Geselecteerde tekst:
De berggeiten onder de WTC-leden zullen nog een week op hun honger moeten blijven zitten. De expeditie naar de bergen werd ingevolge de hittegolf, die bleef aanhouden, voor nog maar eens een week uitgesteld. Om hitteslagen, zonnebrand in de derde graad en dehydratie te voorkomen, werd geopteerd om de koelte op te zoeken van de lage landen rond Zele. Nochtans, zuster Caritas leerde mij ooit in het eerste studiejaarken dat de temperatuur per honderd meter stijgen, daalt met één graad Celsius. Helaas is dé trots van Geraardsbergen slechts 110 meter hoog, en bijgevolg zou het theoretisch gezien op de top toch nog steeds 35 graden zijn in plaats van 36 in de Dendervallei.
Dan toch maar naar Zele waar in de polders eromheen altijd wel een verkoelend briesje te vinden is. Aan de start elf mannelijke leden, de vrouwen blonken uit in afwezigheid. Carine zat vermoedelijk in het frisse Spanje, Wendy zat nog bij de zuiderburen, Tiffany ging wat later haar (g)indigestie wegsporten en Kristine stond achter haar fornuis een waar verjaardagsdiner te prepareren voor de jarige Johan. Hij mocht een voormiddag van de fietsketting en was dan ook een ganse rit zenuwachtig welke festiviteiten vrouw en kinderen voor hem in petto zouden hebben. Johans verjaardagspartijtje zou maar pas geslaagd zijn indien blonde Kristine ook aan Blonde Affligem had gedacht.
Net voor het startsignaal daagde aan de einder nog een zilverkleurige patserbak op. Aan het stuur de ondertussen uitgemergelde Joris die ons kwam melden dat hij ging mtb’en naar de d’Ardennen. Vermoedelijk stond zijn gps slecht ingesteld want een route naar de Walen van aan zijn woonplaats zou nooit via café Ingrid lopen, en bovendien net toevallig om half negen, wetende dat wij er zouden staan. Doorzichtig, zouden wij het kunnen noemen. Nadat Joris nog eens vriendelijk gedag wuifde naar zijn boezemvriend Davy, reed hij de ene horizon tegemoet en wij de andere. Verbazingwekkend eigenlijk dat Joris, Davy herkende, niet omwille van de congé-corona-kilo’s die Davy al bijeen heeft gespaard, maar omwille van het vroege ochtenlicht dat vol weerkaatst werd op de dik ingeöliede benen van Bakker Riddy. Het deed dan alleen nog maar pijn aan de ogen…
Kris DB en Dries zetten zich dan maar op kop. Ze hadden de voorafgaandelijke mail van Jo Velo over de rit wel gelezen, alleen de paragraaf over “rustige rit gezien de warmte” hadden ze blijkbaar beiden overgeslagen. De anderen fronsten al van bij het begin de wenkbrauwen en gelukkig ging op de kasseitop van ’t Bergsken in Moorsel, Sven zijn zaksken open. Nu moeten jullie, lezers, vermoedelijk de wenkbrauwen ook even fronsen als jullie lezen dat zijn zaksken open ging. Wel diegene die vooraan fietsten en het niet zien gebeuren hebben, konden er zich ook niet te veel bij voorstellen. In ieder geval, toen hij weer aansloot, werden zijn zakken figuurlijk weer rap gevuld.

Gegeven opdracht a: Geef alle vermeldingen hieronder weer als een Markdown-tabel met de kolommen "Nr." en "Regel". Zet in elke rij een rijnummer en de regel zelf, en laat lege regels weg.

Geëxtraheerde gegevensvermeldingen
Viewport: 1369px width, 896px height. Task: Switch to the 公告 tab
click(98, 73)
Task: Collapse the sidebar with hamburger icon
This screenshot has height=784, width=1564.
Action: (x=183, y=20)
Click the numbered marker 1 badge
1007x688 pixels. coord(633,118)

Gegeven opdracht b: Citeer uit het verslag van de fietsrit hierboven letterlijk het stuk van "De berggeiten onder" tot en met "in de Dendervallei.".

Resultaat oefening a:
| Nr. | Regel |
|---|---|
| 1 | Viewport: 1369px width, 896px height. Task: Switch to the 公告 tab |
| 2 | click(98, 73) |
| 3 | Task: Collapse the sidebar with hamburger icon |
| 4 | This screenshot has height=784, width=1564. |
| 5 | Action: (x=183, y=20) |
| 6 | Click the numbered marker 1 badge |
| 7 | 1007x688 pixels. coord(633,118) |

Resultaat oefening b:
De berggeiten onder de WTC-leden zullen nog een week op hun honger moeten blijven zitten. De expeditie naar de bergen werd ingevolge de hittegolf, die bleef aanhouden, voor nog maar eens een week uitgesteld. Om hitteslagen, zonnebrand in de derde graad en dehydratie te voorkomen, werd geopteerd om de koelte op te zoeken van de lage landen rond Zele. Nochtans, zuster Caritas leerde mij ooit in het eerste studiejaarken dat de temperatuur per honderd meter stijgen, daalt met één graad Celsius. Helaas is dé trots van Geraardsbergen slechts 110 meter hoog, en bijgevolg zou het theoretisch gezien op de top toch nog steeds 35 graden zijn in plaats van 36 in de Dendervallei.